Reproduce exactly, and only, the lines below from the one containing "Given: Refresh the price list grid" through the one containing "Task: Sort by Expiration Date column arrows".

(Records from a data collection)
══════════════════════════════

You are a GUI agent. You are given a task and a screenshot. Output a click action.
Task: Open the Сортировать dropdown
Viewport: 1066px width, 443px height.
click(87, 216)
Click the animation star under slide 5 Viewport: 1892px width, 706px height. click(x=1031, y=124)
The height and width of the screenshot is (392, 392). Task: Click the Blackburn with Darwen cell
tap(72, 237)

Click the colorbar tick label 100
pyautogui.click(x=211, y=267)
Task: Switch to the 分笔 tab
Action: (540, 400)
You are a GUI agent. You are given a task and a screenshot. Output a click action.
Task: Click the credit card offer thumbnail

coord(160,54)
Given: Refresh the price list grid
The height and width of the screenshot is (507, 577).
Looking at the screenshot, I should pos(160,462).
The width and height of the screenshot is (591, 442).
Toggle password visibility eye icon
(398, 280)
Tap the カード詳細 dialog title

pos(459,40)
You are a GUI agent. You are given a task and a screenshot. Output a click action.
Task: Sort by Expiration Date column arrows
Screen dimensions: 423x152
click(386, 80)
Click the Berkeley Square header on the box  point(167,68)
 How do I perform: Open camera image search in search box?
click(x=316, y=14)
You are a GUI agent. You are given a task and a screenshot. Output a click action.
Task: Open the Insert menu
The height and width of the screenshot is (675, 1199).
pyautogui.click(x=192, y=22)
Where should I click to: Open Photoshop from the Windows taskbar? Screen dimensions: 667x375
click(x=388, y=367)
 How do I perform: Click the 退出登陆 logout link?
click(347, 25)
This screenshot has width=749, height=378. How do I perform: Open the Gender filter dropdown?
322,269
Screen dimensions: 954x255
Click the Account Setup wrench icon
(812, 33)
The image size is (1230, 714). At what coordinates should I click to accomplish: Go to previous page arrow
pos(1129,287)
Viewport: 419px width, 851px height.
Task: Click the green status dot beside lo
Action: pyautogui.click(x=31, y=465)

══════════════════════════════

Solution to this problem:
Given: Refresh the price list grid
The height and width of the screenshot is (507, 577).
Looking at the screenshot, I should pos(160,462).
The width and height of the screenshot is (591, 442).
Toggle password visibility eye icon
(398, 280)
Tap the カード詳細 dialog title

pos(459,40)
You are a GUI agent. You are given a task and a screenshot. Output a click action.
Task: Sort by Expiration Date column arrows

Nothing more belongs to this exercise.